Cheap AI Undercuts OpenAI and Anthropic IPO Prospects

CNBC reports that cheaper, near-frontier models from Chinese labs and a wave of Western challengers are eroding the enterprise pricing power that underpins high IPO valuations for OpenAI and Anthropic. CNBC cites benchmarking by Artificial Analysis showing per-query inference costs of $4,811 for Claude and $3,357 for ChatGPT, versus $1,071 for DeepSeek and $948 for Kimi. CNBC also reports a CloudZero survey finding that 45% of companies spent more than $100,000 per month on AI in 2025, up from 20% the year before. CNBC frames those shifts as a threat to the premium margins that factor into reported IPO valuations "north of $800 billion," and notes OpenAI may file a confidential S-1 "as soon as this week," per CNBC.
What happened
CNBC reports that cheaper, near-frontier AI from Chinese labs and lower-cost Western challengers is shifting enterprise demand away from the premium offerings that underpin reported IPO valuations for OpenAI and Anthropic. Per CNBC, Artificial Analysis benchmarked inference cost-per-evaluation and found $4,811 for Claude, $3,357 for ChatGPT, $1,071 for DeepSeek and $948 for Kimi. CNBC also cites a CloudZero survey showing 45% of companies spent more than $100,000 per month on AI in 2025, up from 20% in 2024. CNBC reports that both companies have been discussed with IPO valuations "north of $800 billion," and that OpenAI could file a confidential S-1 imminently, "as soon as this week," per CNBC.
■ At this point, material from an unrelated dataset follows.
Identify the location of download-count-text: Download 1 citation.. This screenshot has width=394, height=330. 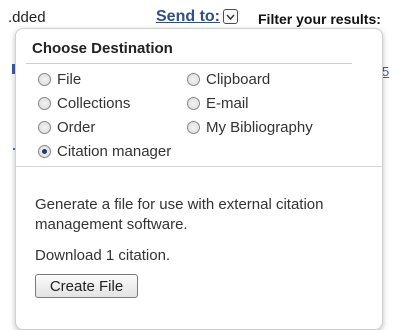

Editorial analysis - technical context
Public reporting highlights two technical drivers behind the cost gap: model efficiency improvements in smaller architectures and cheaper inference pricing from Chinese providers. Industry benchmarking firms like Artificial Analysis measure cost as a combination of latency, throughput, and hardware/instance pricing; CNBC summarizes their cross-model comparison that produced the per-query figures above. For practitioners, the implication is that lower-cost models can materially reduce inference spend for large-volume enterprise workloads, even if capability parity is partial.
Industry context
Reporting places this dynamic inside a broader IPO and capital-markets cycle. The New York Times reports that the strong market debut of Cerebras helped revive appetite for large AI-related public offerings, and that investors are watching potential mega-IPOs from firms including OpenAI and Anthropic. CNBC frames the cheaper-competition story as a countervailing force to that IPO momentum: if enterprise customers can get acceptable accuracy and latency at a fraction of the cost, premium pricing assumptions embedded in high valuations become harder to justify to investors.
For practitioners
Companies choosing models for production should treat per-inference cost as a first-order operational variable, not an afterthought. Editorial analysis: organizations running high-throughput pipelines typically balance accuracy, latency, and cost by evaluating models on task-specific benchmarks and total cost of ownership; the figures reported by Artificial Analysis underscore why that evaluation is increasingly driven by economics as much as accuracy. Open-source and smaller commercial models, plus regional providers, are closing capability gaps while offering much lower inference bills.
What to watch
- •Whether OpenAI or Anthropic publish S-1s with audited financials and detailed margin metrics, which will help investors and practitioners compare gross-margin assumptions. (CNBC reports OpenAI may file confidentially soon.)
- •Independent benchmarking updates from firms like Artificial Analysis or CloudZero that track cost-per-query across new model releases.
- •Enterprise procurement patterns, specifically share of traffic routed to lower-cost providers, which CNBC reports is already rising.
All quoted numbers and company-specific cost comparisons above are reported by CNBC, which cites Artificial Analysis and CloudZero. The New York Times coverage of the Cerebras IPO is cited for market context. Editorial labels indicate analysis and practitioner implications rather than statements of internal intent from the companies involved.
Scoring Rationale
This story affects valuation assumptions and enterprise procurement decisions relevant to AI/ML teams and investors. It is notable for funding and market-structure implications but not a research-paradigm shift.